++++ Provided material

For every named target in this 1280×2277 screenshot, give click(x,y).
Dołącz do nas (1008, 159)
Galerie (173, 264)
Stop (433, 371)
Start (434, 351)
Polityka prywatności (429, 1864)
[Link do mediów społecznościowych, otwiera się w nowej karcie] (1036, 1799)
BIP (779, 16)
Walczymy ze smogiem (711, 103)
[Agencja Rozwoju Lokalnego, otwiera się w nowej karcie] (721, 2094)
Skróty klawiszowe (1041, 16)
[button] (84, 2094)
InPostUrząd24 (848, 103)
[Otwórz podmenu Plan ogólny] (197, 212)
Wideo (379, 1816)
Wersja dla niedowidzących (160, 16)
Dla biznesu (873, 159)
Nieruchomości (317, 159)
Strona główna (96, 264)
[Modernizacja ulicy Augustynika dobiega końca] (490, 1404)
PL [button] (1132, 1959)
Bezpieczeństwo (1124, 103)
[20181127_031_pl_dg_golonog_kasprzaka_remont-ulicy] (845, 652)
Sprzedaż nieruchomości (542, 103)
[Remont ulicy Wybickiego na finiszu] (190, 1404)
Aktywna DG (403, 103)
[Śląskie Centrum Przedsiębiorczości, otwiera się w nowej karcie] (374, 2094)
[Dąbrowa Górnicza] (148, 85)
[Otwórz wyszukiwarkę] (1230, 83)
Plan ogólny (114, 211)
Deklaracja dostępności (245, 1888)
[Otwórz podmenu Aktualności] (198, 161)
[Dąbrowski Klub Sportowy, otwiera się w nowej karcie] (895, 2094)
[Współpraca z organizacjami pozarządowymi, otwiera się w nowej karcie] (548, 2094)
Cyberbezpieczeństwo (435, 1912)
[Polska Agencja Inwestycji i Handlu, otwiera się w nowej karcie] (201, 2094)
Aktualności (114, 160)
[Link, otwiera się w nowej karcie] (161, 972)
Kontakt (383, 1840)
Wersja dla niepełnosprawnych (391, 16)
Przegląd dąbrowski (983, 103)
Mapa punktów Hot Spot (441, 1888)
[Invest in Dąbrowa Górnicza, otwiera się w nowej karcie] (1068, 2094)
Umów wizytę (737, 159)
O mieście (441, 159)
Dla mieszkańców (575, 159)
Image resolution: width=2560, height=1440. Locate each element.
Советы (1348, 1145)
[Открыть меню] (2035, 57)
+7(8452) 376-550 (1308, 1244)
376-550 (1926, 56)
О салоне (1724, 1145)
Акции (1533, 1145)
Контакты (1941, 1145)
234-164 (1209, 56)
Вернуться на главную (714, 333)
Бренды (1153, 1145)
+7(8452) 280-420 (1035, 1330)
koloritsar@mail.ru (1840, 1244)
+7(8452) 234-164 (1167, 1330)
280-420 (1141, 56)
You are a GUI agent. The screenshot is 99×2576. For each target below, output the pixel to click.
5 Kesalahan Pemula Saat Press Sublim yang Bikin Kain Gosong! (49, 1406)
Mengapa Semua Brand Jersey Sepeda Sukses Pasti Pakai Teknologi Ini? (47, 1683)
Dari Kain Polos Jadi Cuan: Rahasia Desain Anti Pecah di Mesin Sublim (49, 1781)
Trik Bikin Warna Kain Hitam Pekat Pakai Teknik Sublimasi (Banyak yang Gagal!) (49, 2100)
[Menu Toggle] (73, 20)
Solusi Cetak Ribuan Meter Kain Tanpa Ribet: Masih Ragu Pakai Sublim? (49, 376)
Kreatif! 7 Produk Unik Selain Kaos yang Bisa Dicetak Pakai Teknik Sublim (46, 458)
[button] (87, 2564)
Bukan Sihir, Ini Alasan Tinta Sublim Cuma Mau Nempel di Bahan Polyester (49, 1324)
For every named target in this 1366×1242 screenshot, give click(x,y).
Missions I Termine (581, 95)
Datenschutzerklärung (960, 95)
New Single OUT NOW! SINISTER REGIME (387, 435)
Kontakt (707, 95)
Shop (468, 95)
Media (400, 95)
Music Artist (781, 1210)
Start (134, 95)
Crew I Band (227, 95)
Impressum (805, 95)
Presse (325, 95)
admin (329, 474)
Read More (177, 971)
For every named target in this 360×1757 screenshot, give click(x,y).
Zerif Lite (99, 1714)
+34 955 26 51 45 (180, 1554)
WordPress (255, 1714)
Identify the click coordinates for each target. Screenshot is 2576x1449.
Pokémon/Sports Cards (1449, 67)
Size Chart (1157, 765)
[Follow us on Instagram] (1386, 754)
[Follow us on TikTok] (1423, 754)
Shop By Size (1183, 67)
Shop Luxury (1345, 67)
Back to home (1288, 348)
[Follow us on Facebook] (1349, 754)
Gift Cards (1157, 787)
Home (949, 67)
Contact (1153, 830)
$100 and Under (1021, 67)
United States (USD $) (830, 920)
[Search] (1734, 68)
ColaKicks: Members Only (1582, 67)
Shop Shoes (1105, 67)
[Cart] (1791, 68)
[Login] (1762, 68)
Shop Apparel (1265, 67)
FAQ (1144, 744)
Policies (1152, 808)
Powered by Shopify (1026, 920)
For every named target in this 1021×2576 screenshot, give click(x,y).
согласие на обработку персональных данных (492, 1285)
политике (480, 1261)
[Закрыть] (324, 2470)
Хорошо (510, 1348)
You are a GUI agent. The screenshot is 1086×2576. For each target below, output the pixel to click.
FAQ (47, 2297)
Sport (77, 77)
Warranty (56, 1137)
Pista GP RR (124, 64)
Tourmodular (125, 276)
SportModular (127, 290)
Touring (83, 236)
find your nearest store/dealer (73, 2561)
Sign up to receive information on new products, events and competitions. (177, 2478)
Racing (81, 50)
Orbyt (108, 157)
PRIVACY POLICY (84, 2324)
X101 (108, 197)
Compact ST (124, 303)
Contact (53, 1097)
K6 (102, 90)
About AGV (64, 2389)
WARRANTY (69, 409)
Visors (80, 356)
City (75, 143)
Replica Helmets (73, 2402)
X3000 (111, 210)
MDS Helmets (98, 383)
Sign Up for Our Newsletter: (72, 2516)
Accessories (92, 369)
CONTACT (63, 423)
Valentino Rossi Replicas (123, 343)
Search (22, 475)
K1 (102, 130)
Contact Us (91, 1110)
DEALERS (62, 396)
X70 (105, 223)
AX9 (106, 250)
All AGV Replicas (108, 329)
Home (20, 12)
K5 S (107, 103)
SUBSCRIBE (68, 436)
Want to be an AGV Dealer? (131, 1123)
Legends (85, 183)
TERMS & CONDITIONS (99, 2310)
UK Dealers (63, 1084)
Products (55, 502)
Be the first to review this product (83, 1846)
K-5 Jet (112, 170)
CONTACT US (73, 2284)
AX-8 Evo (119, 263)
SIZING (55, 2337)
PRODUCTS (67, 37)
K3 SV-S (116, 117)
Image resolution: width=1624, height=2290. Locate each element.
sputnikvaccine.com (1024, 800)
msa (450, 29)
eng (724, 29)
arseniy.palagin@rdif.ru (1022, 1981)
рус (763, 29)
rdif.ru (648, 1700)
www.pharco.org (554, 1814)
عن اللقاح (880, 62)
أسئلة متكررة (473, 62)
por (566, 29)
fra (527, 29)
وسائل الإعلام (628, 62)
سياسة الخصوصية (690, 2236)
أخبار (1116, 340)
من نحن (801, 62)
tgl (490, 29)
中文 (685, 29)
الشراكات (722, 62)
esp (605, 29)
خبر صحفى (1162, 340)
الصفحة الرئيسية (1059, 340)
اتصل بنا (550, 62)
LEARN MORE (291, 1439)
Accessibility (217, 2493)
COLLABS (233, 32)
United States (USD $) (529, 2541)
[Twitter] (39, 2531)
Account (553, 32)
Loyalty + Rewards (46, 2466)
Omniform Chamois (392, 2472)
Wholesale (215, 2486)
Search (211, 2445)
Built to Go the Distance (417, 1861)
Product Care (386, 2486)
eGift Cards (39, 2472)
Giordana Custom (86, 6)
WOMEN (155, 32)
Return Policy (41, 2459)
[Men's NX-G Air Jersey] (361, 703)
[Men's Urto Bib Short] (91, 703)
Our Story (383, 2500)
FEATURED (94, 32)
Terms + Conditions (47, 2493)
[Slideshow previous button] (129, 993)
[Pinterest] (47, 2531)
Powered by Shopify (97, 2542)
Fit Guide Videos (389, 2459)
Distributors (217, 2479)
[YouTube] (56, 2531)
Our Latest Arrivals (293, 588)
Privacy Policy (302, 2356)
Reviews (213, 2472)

++++++++

▶ **The problem**
Lines holding the word "Jersey" should be copied from the entries above.

▶ **The answer**
Mengapa Semua Brand Jersey Sepeda Sukses Pasti Pakai Teknologi Ini? (47, 1683)
[Men's NX-G Air Jersey] (361, 703)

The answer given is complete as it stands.